[Opening STORED DATA section]
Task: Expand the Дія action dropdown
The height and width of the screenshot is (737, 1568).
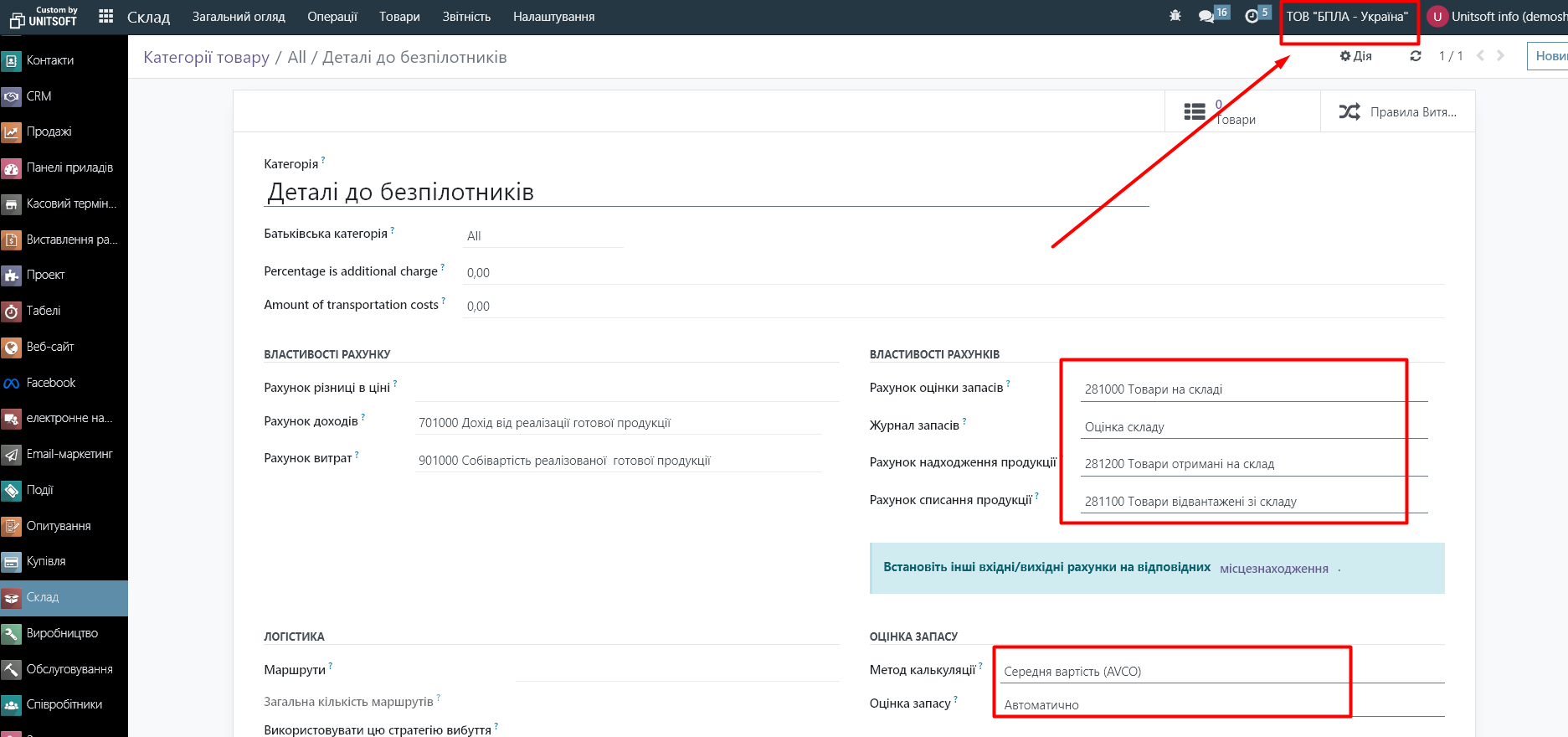Action: [1356, 56]
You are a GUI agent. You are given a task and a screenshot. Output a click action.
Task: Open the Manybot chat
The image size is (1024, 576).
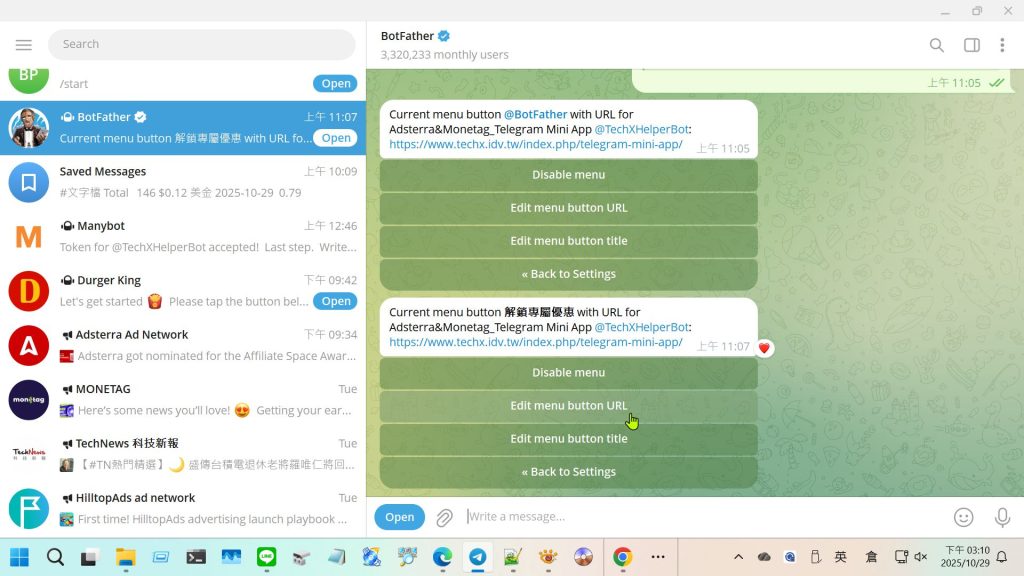click(183, 236)
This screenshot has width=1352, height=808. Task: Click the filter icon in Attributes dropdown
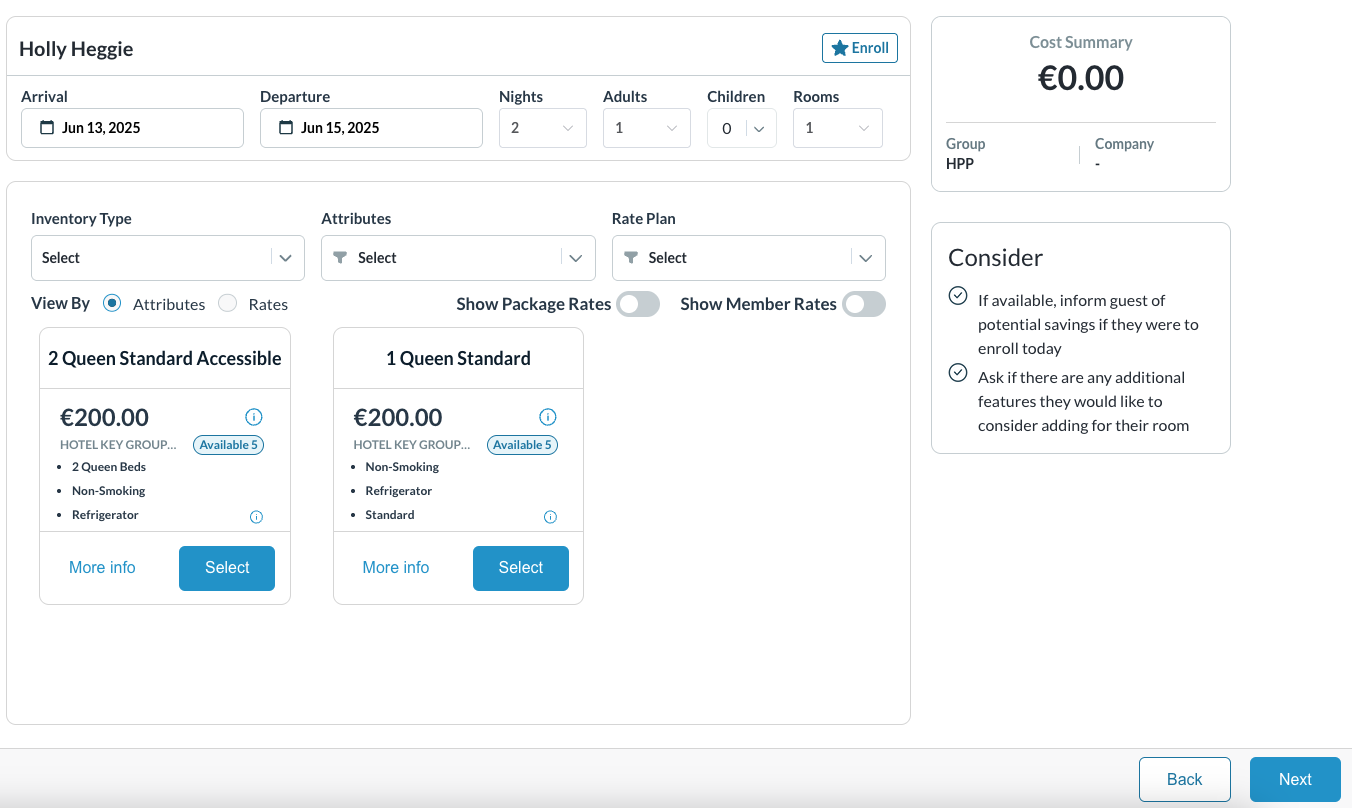click(x=340, y=258)
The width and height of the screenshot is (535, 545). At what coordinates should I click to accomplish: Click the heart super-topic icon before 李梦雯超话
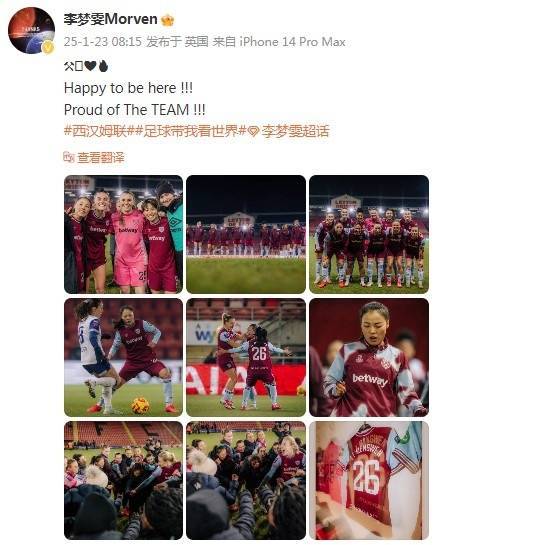pos(253,132)
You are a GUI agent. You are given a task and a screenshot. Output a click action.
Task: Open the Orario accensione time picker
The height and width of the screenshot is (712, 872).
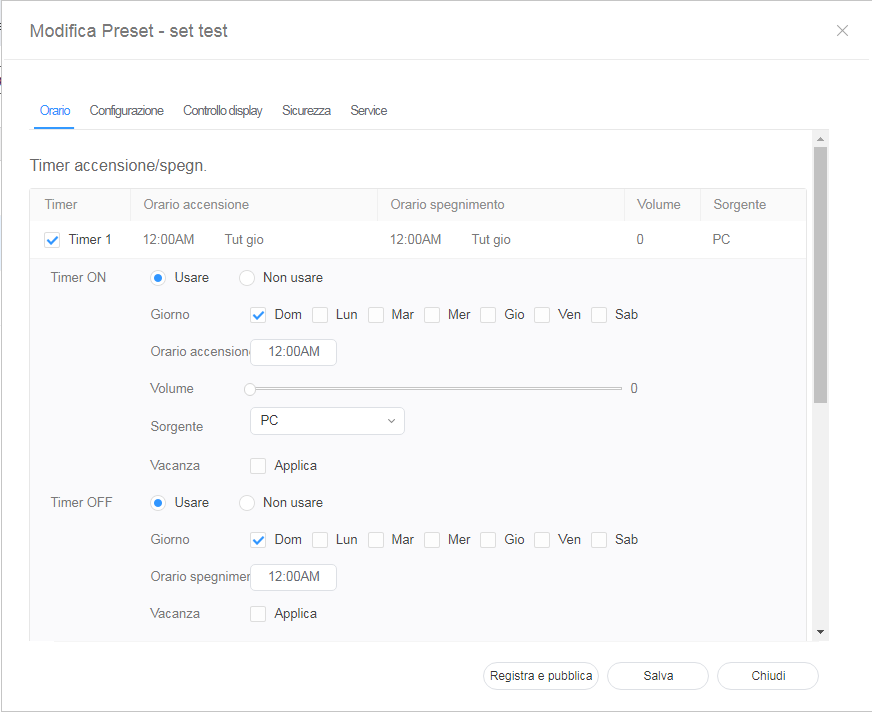pyautogui.click(x=293, y=352)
[Closing STORED DATA section]
Could you write out every record exactly, leaving the pictures out?

ANSWER SPACE -
Task: Expand the Дія action dropdown
The height and width of the screenshot is (737, 1568).
Action: [1356, 56]
You are a GUI agent. You are given a task and a screenshot. Output a click action.
Task: Open the Manybot chat
The image size is (1024, 576).
click(183, 236)
This screenshot has width=1352, height=808. Task: Click the filter icon in Attributes dropdown
click(x=340, y=258)
The width and height of the screenshot is (535, 545). At what coordinates should I click to accomplish: Click the heart super-topic icon before 李梦雯超话
pos(253,132)
You are a GUI agent. You are given a task and a screenshot. Output a click action.
Task: Open the Orario accensione time picker
The height and width of the screenshot is (712, 872).
pyautogui.click(x=293, y=352)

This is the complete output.